::: Data :::

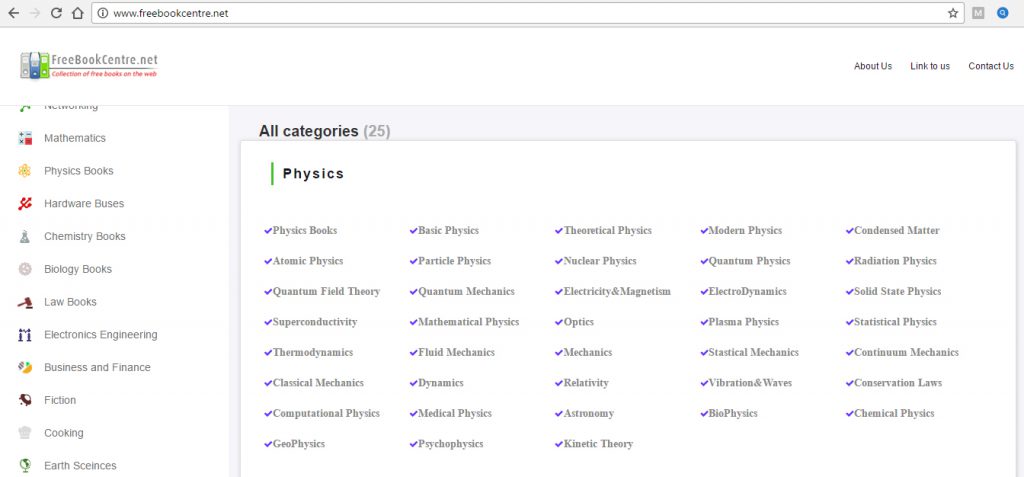1024x477 pixels.
Task: Click the Cooking chef hat icon
Action: coord(25,433)
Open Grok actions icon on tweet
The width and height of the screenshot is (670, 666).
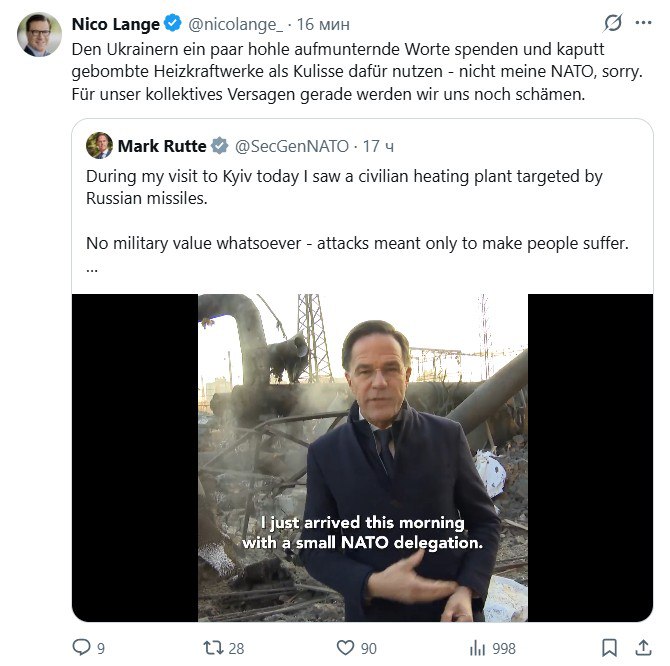[612, 24]
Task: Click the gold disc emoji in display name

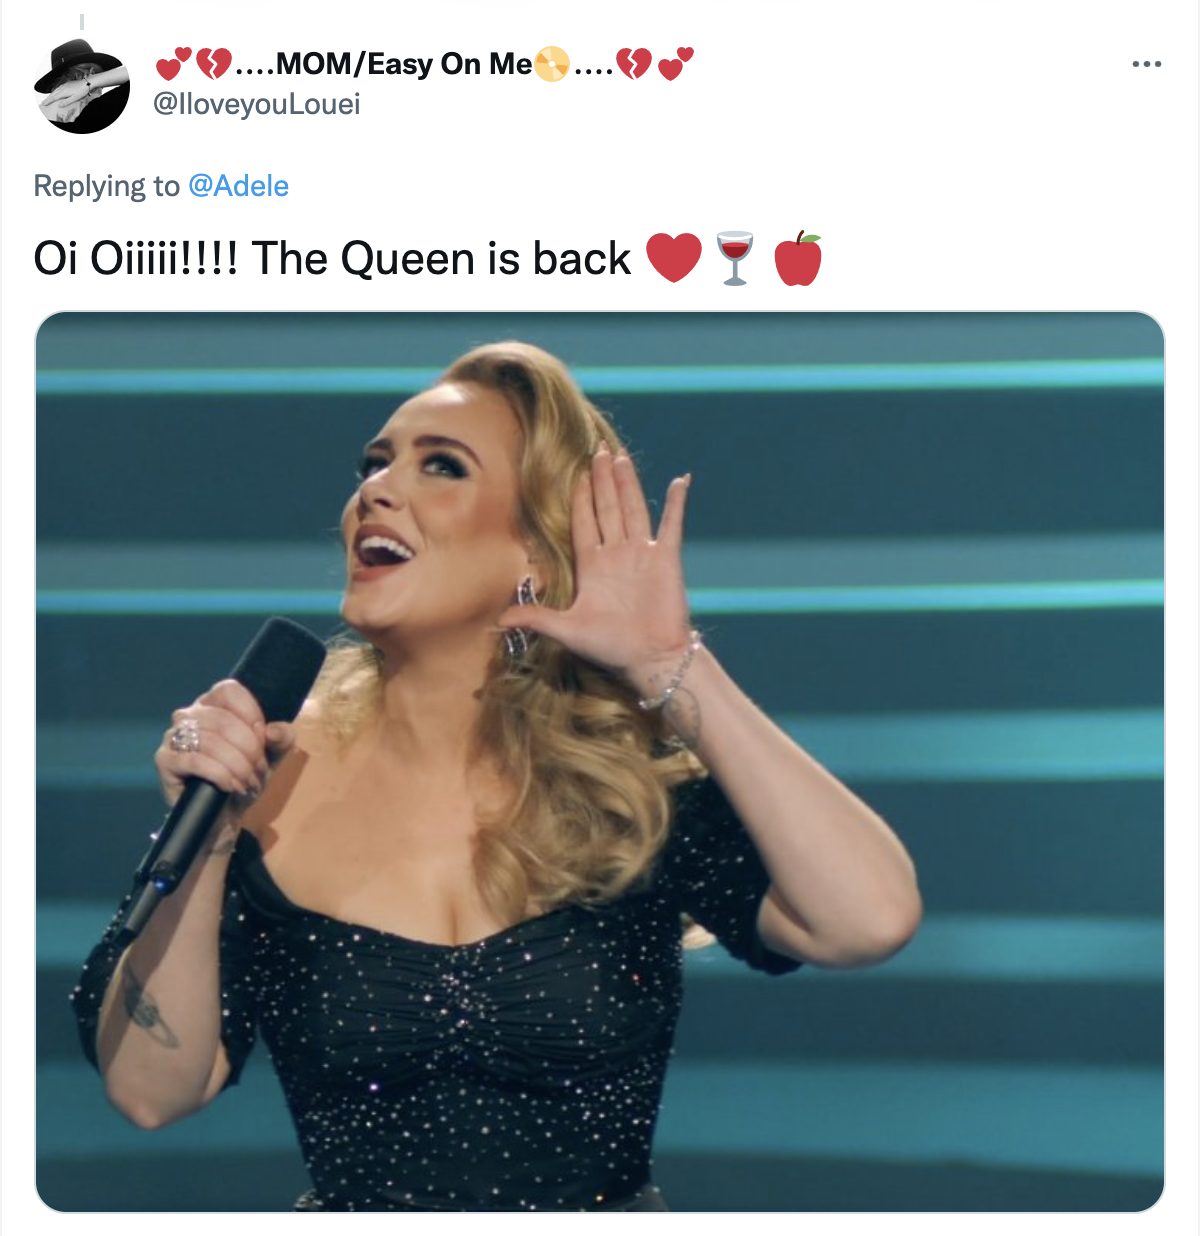Action: [x=551, y=64]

:::

### Task details
Copy exactly and only this span: the line with "Open Grok actions icon on tweet" through the final line of the entries, both ends included, with the pictures left out.

### Solution below
Open Grok actions icon on tweet
The width and height of the screenshot is (670, 666).
[612, 24]
Task: Click the gold disc emoji in display name

Action: [x=551, y=64]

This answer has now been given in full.